Your goal: Counting only lines that contain "agent", how many are there in the records below? Give the figure alone.
Segment Open
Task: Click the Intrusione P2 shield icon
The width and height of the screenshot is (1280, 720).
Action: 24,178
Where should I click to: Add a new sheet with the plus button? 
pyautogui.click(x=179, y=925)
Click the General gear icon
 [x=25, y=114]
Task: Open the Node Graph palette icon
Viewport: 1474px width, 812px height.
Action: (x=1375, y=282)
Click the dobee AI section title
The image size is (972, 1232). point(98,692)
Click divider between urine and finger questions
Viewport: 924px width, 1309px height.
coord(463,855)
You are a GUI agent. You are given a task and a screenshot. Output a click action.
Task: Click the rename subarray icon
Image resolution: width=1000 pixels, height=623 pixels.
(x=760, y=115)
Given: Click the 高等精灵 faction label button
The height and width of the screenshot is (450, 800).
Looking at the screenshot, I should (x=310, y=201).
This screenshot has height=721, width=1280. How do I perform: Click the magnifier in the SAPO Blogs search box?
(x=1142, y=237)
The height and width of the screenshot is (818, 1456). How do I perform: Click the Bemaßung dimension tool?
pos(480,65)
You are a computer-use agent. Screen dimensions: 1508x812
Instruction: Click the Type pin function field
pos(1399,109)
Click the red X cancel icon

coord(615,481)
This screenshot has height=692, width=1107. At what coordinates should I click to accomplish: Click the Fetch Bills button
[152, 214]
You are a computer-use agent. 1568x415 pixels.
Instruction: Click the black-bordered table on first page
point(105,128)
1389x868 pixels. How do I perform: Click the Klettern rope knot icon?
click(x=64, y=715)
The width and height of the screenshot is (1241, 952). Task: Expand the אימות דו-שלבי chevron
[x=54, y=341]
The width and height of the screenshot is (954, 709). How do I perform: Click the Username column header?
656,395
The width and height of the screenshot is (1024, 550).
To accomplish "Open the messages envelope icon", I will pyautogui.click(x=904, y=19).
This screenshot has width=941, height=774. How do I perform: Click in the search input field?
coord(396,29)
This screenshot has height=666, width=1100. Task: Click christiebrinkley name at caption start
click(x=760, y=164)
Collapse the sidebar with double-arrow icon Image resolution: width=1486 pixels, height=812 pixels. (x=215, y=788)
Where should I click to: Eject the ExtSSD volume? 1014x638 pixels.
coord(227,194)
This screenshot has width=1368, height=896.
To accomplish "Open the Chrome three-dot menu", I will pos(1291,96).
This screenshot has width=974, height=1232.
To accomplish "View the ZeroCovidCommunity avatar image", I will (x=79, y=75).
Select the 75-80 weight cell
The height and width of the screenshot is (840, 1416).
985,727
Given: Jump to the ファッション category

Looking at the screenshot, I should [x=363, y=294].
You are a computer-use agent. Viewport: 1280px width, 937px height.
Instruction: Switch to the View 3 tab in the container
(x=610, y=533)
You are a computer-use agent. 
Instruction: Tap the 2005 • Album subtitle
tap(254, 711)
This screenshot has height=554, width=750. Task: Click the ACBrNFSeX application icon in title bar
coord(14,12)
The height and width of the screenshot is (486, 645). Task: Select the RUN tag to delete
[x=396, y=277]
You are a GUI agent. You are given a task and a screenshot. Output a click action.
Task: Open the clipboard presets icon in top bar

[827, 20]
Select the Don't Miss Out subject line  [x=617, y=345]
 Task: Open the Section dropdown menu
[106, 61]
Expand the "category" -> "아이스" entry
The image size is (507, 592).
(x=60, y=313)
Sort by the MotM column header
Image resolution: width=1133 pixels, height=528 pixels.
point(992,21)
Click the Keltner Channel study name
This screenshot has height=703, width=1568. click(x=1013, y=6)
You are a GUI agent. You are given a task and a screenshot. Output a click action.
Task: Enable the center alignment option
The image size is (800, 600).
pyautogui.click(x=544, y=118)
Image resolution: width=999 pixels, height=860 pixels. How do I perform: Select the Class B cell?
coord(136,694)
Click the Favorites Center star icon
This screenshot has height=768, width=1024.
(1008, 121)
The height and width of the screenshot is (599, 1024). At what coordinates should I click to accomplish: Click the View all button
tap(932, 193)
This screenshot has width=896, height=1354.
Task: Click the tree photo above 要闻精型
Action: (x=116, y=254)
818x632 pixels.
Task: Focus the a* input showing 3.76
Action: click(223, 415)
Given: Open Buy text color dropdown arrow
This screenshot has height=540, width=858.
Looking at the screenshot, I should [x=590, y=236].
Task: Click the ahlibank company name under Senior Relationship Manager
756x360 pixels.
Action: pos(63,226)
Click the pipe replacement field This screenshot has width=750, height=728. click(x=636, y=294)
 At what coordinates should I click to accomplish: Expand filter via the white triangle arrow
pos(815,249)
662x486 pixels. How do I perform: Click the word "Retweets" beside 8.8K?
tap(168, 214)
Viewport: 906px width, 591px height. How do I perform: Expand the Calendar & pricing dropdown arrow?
Segment Closed
Solution: 7